Réunion à Brazzaville: le ministère recadre les règles
Le 23 janvier 2026, une rencontre s’est tenue dans la salle de conférence du Lycée de la Révolution de Ouenzé, à Brazzaville. Le ministre de l’Enseignement préscolaire, primaire, secondaire et de l’alphabétisation, Jean-Luc Mouthou, y a reprécisé les critères de participation aux examens d’État.
Baccalauréat 2026: condition liée au B.E.P.C.
Parmi les décisions annoncées, une règle concerne l’accès au baccalauréat. Le ministre a indiqué que les candidats dont le B.E.P.C. date de moins de deux ans ne seront pas autorisés à se présenter à la session 2026.

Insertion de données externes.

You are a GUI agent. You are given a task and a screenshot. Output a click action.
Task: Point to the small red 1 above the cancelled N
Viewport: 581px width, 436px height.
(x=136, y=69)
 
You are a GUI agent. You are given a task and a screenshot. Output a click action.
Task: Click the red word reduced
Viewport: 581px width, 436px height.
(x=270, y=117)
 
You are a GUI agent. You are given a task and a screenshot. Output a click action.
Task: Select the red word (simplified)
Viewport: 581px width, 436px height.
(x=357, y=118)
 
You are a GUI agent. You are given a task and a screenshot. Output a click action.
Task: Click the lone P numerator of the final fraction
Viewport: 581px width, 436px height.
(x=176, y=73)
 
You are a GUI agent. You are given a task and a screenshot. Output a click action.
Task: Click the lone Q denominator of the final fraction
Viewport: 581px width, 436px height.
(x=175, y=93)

Cette précision, présentée comme une application stricte de la réglementation, vise à harmoniser les parcours et à éviter les écarts de traitement entre candidats. Jean-Luc Mouthou a insisté sur la nécessité, pour les établissements comme pour les familles, de se conformer aux textes en vigueur.

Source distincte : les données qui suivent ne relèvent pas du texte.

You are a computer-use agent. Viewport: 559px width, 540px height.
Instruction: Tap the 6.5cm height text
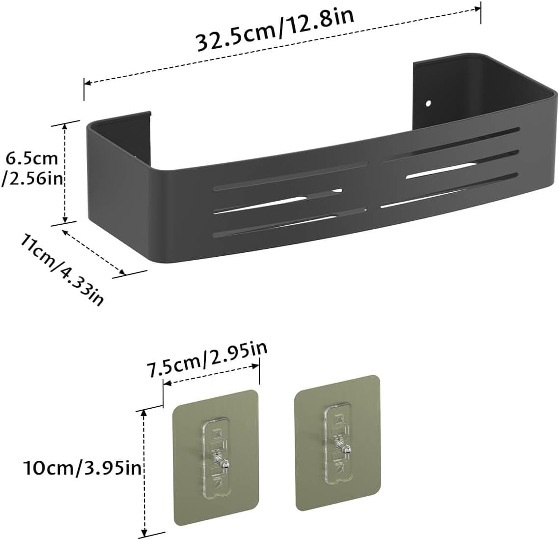(x=32, y=158)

C.E.P.E.: un âge minimal fixé à dix ans
Concernant le Certificat d’études primaires élémentaires (C.E.P.E.), le ministre a rappelé un repère clair. Les élèves âgés d’au moins dix ans pourront se présenter à cet examen.
Pour l’administration scolaire, cette condition doit être prise en compte dès la constitution des dossiers. L’objectif mis en avant est de sécuriser les inscriptions et de limiter les régularisations tardives qui compliquent l’organisation.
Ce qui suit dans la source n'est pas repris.